Sebenarnya bukan hal yang aneh jika hal itu terjadi, mahalnya biaya untuk meraih jabatan menjadi salah satu pemicu tindakan tersebut. Kasus baru yang masih hangat dibicarakan belakangan adalah OTT kasus jual beli jabatan yang dilakukan salah satu Bupati di Bangkalan R. Abdul Latif bersama lima tersangka pemberi suap lainnya (tirto.id )
Ini salah satu bukti semakin buramnya penanganan korupsi di negeri ini. Sementara publik belum lupa kasus mega korupsi seperti ASABRI, JIWASRAYA, BLBI, Century dan beberapa kasus besar lain yang seolah beku, seperti fenomena gunung es yang entah kapan akan terselesaikan.
Kasus di atas hanyalah sedikit dari rangkaian permasalahan korupsi di negeri ini.
Sungguh suatu ironi meskipun telah ada lembaga seperti KPK yang bertugas untuk menangani korupsi namun tetap ada saja kasus baru. KPK dalam satu laman web.nya memberikan catatan lengkap mengenai dampak buruk korupsi bagi masyarakat dan kerugian bagi negara KPK juga menyebut korupsi sebagai penyebab menurunnya ekonomi dan kemiskinan.
Menyikapi hal itu harusnya ada upaya yang lebih maksimal dari berbagai pihak agar dapat keluar dari permasalahan tersebut. Terlebih telah diketahui dampak buruk yang di timbulkan dari peristiwa yang terjadi selama bertahun- tahun dan berulang seperti tindak korupsi.
Nampak seiring namun tidak sejalan. Yang di lakukan oleh para pemangku kebijakan malah berseberangan dengan fungsi dan visi misi KPK. Hal ini diperkuat setelah adanya kabar di sahkan-nya KUHP baru yang dalam salah satu pasalnya justru berpihak pada koruptor dengan mengurangi masa hukuman mereka.
Bila hal tersebut benar adaya. Harusnya KPK sebagai badan khusus penanganan tindak korupsi yang paling lantang untuk melakukan penolakan. Namun seolah lumpuh, tak ada langkah khusus dari KPK untuk menolak hal itu.
Publik pun semakin tersadarkan betapa lemahnya fungsi KPK yang awal berdirinya terkesan garang menyasar para politisi. Kini tak ubahnya seperti "macan ompong" ditengah maraknya kasus korupsi .
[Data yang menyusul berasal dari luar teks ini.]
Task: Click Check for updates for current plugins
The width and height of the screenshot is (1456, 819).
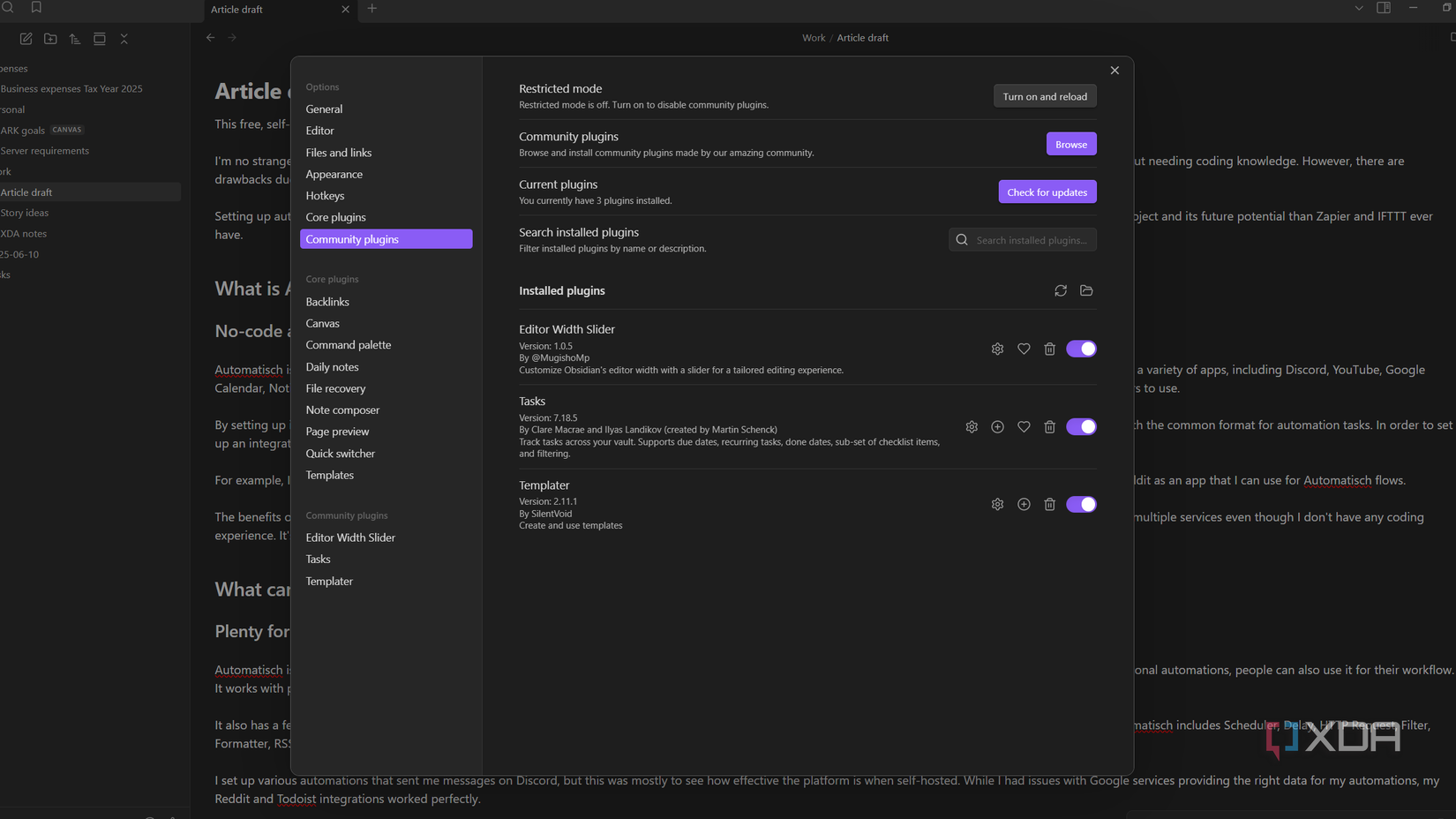Action: (x=1047, y=192)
Patutlah kiranya bila beberapa pihak mempertanyakan kinerja dan independensi KPK yang dinilai semakin menurun.
Sebagai badan khusus harusnya KPK menunjukkan peran pentingnya sebagai garda terdepan dalam pemberantasan . Tetapi pada faktanya KPK seolah tak mampu berbuat banyak menghadapi aturan yang semakin mengebiri langkahnya.
Persoalan inilah yang membuat usaha pemberantasan korupsi di negeri ini menjadi suatu hal yang bersifat utopis.
Peringatan hari korupsi se-dunia pertama kali di gagas oleh sekjen PBB Koffi Annan tahun 2013 yang kemudian di peringati di seluruh dunia termasuk Indonesia. Meski telah mendapat perhatian dunia bukan berarti permasalahan korupsi akan selesai.
Karena korupsi justru tumbuh subur dalam sistem demokrasi kapitalisme yang dianut oleh hampir seluruh anggota PBB.
Dengan kata lain sistem politik Demokrasi yang lahir dari Ideologi Kapitalisme sejak awal keberadaannya menjadi "biang kerok" munculnya berbagai penyimpangan termasuk dalam urusan perpolitikan.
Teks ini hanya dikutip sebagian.